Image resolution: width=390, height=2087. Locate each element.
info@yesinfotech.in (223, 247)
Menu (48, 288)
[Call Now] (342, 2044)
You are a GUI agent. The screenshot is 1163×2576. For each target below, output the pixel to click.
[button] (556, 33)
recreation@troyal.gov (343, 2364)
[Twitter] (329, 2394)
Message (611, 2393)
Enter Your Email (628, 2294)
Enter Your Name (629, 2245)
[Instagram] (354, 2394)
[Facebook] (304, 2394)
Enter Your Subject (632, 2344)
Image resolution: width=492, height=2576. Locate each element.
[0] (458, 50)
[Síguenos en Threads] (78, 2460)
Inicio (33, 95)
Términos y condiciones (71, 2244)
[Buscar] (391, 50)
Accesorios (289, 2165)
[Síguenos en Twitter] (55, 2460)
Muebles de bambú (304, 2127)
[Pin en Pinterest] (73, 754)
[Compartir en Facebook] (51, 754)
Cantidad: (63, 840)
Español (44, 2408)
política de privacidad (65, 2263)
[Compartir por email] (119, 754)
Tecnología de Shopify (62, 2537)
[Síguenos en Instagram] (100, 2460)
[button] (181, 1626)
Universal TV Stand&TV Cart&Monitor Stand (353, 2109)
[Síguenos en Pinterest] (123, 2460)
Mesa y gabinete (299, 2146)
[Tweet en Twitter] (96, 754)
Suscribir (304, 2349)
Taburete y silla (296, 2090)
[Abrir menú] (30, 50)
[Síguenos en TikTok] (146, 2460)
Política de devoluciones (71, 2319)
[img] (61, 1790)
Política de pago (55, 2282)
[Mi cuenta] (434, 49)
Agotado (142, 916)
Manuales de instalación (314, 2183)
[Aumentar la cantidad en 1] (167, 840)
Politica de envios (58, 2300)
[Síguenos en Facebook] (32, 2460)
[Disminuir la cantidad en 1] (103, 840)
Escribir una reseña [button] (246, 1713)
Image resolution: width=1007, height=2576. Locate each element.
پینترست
□ □ □ □ □ □ □
PROBLEM ->
Give only the lines from the one holding "[Instagram] (354, 2394)" through the one holding "Política de pago (55, 2282)", each restated exactly as it appears above.

TASK OUTPUT ->
[Instagram] (354, 2394)
[Facebook] (304, 2394)
Enter Your Subject (632, 2344)
Image resolution: width=492, height=2576. Locate each element.
[0] (458, 50)
[Síguenos en Threads] (78, 2460)
Inicio (33, 95)
Términos y condiciones (71, 2244)
[Buscar] (391, 50)
Accesorios (289, 2165)
[Síguenos en Twitter] (55, 2460)
Muebles de bambú (304, 2127)
[Pin en Pinterest] (73, 754)
[Compartir en Facebook] (51, 754)
Cantidad: (63, 840)
Español (44, 2408)
política de privacidad (65, 2263)
[Compartir por email] (119, 754)
Tecnología de Shopify (62, 2537)
[Síguenos en Instagram] (100, 2460)
[button] (181, 1626)
Universal TV Stand&TV Cart&Monitor Stand (353, 2109)
[Síguenos en Pinterest] (123, 2460)
Mesa y gabinete (299, 2146)
[Tweet en Twitter] (96, 754)
Suscribir (304, 2349)
Taburete y silla (296, 2090)
[Abrir menú] (30, 50)
[Síguenos en TikTok] (146, 2460)
Política de devoluciones (71, 2319)
[img] (61, 1790)
Política de pago (55, 2282)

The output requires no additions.